Uncle Kit, thinking we had traveled far enough for the first day, said:
"I reckon the lad is gittin' tired, Hughes, 's well as the horses, an' I think we'd better pull up for the day."
I was glad to hear this, for I had done more riding chat day than in any one day in my life, before.
Uncle Kit told me it would be my job, on the trip as soon as my horse was unsaddled, to gather wood and start a fire, while he and Mr. Hughes unpacked the animals. So I unsaddled my horse, and by the time they had the horses unpacked I had a good fire going and plenty of water at hand for all purposes. Mr. Hughes, meantime, got out the coffee-pot and frying-pan, and soon we had a meal that I greatly enjoyed and which was the first one for me by a camp- fire.
After we had eaten, and smoked and lounged for a while, Uncle Kit asked me if I did not wish to try my rifle.
Of course I did.
So taking a piece of wood and sharpening one end that it might be driven into the ground, he took a piece of charcoal and made on the flat side of the wood a mark for me to shoot at.
"Now Willie," said Uncle Kit, "if you ever expect to be a good hunter you must learn to be a good shot, and you can't begin practicin' too soon."
I had never fired a gun, but I had made up my mind to be a mighty hunter and so started in for shooting practice with much zeal. Uncle Kit gave me few instructions about How to hold the gun, and I raised the rifle to my face and fired the first shot of my life.
I do not know how close my bullet came to that mark, nor how far it missed, for the wood was untouched. But I tried it again and with much better success, for this time I struck the stick about eight inches below the mark. This was great encouragement and from that on I could scarcely take time to eat meals in camp, in my anxiety to practice, and I was further encouraged by Uncle Kit's approval of my desire to practice.
One evening I overheard Uncle Kit say to Mr. Hughes, "That boy is going to make a dead shot afterwhile."
This gave me great faith in my future as a hunter and Uncle Kit and Mr. Hughes seemed to take great delight in teaching me all the tricks of rifle marksmanship.
After we had traveled about two days we came to a belt of country where there were wild turkeys in great numbers, and on the morning of the third day out, Uncle Kit called me early, saying:
"Come Willie, jump up now, an' le's go an' see if we can't git a wild turkey for breakfast." He had heard the turkeys that morning and knew which direction to go to find them.
I rolled out and was quickly dressed and ready.
When near the turkey haunt Uncle Kit took a quill from his pocket and by a peculiar noise on the quill called the turkeys up near to him, then took aim at one, fired and killed it.
"Now Willie," he said, "do you think you can do that to-morrow morning?"
I told him that I thought if I could get close enough, and the turkeys would stand right still, I believed I could fetch one. And I desired to know if it was certain that there would be turkeys where we were to camp that night.
"Oh, yes;" said he, "thar'll be plenty of 'em for some days yit."
Early the next morning Uncle Kit called me as usual, and said, "Git up now, an' see what you can do for a turkey breakfast."
Instantly I was on my feet, Uncle Kit showed me the direction to go, loaned me his turkey-call quill, which, by the way, he had been teaching me how to use as we rode the day before.
I shouldered my rifle and had not gone far when I heard the turkeys, up the river. Then I took the quill and started my turkey tune. Directly a big old gobbler came strutting towards me and I called him up as near to me as he would come, for I wanted to make sure of him.
Uncle Kit had told me about the "buck-ague" and I knew I had it when I tried to draw a bead on that big gobbler. I had never shot at a living thing, and when I leveled my rifle it was impossible to control my nerves.
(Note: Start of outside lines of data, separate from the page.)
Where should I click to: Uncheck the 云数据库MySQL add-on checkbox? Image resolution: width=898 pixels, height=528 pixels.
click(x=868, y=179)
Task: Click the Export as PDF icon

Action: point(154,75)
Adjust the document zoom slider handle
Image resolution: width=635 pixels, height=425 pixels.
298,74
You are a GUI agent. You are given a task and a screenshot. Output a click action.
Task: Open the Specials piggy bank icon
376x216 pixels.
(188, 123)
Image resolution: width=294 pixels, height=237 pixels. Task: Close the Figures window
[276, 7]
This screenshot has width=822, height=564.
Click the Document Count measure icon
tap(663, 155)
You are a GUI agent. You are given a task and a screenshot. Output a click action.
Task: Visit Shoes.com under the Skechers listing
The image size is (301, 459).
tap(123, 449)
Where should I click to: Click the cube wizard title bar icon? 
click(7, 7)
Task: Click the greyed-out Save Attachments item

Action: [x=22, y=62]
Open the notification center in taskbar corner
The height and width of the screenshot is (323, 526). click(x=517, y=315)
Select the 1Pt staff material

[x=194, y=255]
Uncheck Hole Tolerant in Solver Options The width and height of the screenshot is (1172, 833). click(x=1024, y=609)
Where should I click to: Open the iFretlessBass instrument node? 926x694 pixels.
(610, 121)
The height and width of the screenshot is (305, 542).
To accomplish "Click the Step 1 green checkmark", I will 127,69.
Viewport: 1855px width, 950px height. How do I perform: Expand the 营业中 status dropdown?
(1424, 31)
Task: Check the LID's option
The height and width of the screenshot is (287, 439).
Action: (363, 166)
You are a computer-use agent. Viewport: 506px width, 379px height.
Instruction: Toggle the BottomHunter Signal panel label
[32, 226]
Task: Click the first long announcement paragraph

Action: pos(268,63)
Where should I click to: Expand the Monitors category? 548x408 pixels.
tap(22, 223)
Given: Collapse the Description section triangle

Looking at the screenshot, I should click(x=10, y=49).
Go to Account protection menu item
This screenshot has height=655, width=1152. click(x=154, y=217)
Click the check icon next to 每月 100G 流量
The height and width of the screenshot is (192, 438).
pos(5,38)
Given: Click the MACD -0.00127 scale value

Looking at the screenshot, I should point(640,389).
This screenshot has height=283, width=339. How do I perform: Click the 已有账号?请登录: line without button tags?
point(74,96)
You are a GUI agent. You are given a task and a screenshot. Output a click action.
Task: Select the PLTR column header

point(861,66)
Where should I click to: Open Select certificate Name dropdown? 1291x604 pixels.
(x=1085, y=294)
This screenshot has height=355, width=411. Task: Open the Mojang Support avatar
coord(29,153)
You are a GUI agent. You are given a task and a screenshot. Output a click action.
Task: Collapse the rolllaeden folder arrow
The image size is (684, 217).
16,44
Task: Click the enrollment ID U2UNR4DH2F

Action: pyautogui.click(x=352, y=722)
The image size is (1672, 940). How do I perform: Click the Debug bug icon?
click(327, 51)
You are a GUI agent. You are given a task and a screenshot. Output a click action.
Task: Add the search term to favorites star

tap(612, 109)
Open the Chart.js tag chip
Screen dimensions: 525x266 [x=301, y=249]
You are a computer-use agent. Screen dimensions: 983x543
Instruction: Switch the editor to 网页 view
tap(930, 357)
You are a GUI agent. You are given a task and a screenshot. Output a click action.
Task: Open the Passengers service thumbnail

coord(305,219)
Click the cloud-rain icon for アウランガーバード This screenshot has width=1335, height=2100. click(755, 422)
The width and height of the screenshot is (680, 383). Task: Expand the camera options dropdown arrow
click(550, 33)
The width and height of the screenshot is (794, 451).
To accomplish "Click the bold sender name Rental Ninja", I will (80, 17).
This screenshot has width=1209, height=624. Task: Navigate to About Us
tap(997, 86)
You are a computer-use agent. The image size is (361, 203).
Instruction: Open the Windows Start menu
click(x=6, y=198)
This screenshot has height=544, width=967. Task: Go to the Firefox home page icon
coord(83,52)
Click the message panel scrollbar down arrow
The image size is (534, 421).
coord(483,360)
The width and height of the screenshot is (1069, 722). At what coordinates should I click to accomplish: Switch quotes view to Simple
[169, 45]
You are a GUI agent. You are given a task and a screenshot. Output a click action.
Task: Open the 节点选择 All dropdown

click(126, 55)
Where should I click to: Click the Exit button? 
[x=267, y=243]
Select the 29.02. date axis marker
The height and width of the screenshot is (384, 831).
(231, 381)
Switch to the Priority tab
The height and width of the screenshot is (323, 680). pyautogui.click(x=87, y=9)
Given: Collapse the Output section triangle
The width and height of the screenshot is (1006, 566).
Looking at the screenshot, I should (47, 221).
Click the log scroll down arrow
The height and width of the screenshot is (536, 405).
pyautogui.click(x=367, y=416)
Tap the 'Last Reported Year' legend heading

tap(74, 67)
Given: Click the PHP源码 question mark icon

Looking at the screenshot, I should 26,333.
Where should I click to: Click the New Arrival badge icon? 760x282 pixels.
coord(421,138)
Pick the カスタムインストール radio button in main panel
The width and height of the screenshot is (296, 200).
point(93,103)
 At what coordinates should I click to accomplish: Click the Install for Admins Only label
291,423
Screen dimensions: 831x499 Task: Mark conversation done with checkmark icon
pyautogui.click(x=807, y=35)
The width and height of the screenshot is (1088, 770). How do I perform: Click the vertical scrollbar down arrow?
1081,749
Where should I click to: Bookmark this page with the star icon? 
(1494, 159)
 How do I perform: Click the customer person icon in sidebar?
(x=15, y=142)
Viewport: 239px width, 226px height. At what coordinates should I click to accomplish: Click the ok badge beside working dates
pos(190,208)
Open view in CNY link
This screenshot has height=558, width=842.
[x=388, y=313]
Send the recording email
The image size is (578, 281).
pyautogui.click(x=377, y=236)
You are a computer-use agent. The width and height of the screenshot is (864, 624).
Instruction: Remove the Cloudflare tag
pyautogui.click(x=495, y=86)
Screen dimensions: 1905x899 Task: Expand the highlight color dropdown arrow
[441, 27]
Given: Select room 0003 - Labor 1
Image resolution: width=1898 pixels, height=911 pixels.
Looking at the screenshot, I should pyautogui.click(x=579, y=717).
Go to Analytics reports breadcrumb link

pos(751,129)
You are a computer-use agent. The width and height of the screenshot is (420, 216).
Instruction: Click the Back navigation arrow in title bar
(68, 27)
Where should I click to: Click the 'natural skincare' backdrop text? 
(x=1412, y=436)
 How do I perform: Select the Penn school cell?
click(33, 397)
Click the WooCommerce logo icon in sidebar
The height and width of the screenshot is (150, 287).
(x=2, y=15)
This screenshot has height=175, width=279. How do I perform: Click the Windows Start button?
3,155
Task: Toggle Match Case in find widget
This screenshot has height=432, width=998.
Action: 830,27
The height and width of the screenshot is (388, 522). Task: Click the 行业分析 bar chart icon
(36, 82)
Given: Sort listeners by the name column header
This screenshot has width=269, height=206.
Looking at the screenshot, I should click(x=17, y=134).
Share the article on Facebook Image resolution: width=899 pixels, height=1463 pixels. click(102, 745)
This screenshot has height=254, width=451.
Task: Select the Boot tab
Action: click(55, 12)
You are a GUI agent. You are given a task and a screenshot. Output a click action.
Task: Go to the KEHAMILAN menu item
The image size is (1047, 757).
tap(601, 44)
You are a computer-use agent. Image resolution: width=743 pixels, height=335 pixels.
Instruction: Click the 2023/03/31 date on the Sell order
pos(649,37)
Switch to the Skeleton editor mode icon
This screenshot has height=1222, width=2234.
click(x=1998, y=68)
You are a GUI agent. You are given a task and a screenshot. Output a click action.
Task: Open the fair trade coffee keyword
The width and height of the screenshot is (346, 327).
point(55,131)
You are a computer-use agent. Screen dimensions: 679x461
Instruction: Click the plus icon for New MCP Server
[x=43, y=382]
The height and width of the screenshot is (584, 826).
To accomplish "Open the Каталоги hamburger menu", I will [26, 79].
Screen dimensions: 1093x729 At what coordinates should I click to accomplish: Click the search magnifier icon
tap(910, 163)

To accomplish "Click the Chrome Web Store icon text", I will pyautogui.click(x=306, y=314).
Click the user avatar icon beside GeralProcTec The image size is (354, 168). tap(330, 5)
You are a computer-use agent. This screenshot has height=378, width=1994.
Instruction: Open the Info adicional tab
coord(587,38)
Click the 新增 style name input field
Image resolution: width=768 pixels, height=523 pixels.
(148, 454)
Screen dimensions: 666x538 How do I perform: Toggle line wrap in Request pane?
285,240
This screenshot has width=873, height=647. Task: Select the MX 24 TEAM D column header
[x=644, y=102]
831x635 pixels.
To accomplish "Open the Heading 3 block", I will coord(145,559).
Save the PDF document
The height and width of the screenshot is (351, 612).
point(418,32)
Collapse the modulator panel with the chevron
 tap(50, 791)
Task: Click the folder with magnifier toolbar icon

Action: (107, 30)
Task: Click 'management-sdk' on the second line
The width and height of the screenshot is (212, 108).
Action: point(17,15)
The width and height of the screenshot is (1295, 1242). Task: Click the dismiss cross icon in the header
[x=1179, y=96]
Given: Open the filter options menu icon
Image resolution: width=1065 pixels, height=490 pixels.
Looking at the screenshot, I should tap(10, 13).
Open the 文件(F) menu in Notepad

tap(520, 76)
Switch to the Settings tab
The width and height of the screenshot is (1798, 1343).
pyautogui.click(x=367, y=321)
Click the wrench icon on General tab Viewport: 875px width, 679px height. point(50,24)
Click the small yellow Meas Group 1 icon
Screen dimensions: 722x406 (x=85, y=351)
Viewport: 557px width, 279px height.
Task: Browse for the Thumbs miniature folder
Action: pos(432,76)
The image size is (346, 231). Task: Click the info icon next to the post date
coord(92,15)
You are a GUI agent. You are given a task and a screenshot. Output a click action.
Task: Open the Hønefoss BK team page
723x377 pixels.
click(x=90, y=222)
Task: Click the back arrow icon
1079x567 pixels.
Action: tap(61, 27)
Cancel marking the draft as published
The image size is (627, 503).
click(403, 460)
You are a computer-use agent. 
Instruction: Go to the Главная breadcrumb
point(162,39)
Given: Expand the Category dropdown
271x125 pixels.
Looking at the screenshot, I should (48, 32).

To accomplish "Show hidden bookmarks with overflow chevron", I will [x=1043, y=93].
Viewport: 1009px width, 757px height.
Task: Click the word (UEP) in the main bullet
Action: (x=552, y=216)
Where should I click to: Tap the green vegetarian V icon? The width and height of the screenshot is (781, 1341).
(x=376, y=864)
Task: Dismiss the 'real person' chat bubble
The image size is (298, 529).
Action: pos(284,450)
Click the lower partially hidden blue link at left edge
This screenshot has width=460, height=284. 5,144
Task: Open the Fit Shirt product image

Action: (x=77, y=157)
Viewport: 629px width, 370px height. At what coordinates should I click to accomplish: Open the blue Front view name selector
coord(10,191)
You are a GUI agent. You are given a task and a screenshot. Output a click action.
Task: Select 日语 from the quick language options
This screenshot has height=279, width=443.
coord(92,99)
The turkey seemed to jump up and down, and appeared to me to be as big as a pony, when I looked at him along the rifle. Two or three times I tried to hold the bead on him, but could not. Now I wouldn't have missed killing him for anything, in reason, for I feared that Uncle Kit and Mr. Hughes would laugh at me.
At last, however, the sights of my gun steadied long enough for me to pull the trigger, and to my great delight—and I may as well admit, surprise—Mr. Gobbler tumbled over dead when I fired, and he was so heavy as to be a good load for me to carry to camp.
Now I was filled with confidence in myself, and became eager for a shot at bigger game; antelope, deer or buffalo.
In a few days we passed Ft. Scott and then we were entirely beyond the bounds of civilization.
From that on, until we reached our destination, the only living things we saw were jack-rabbits, prairie-dogs, antelope, deer, buffalo, sage-hens and Indians, barring, of course, insects, reptiles and the like, and the little owls that live with the prairie-dogs and sit upon the mounds of the dog villages, eyeing affairs with seeming dignity and wisdom.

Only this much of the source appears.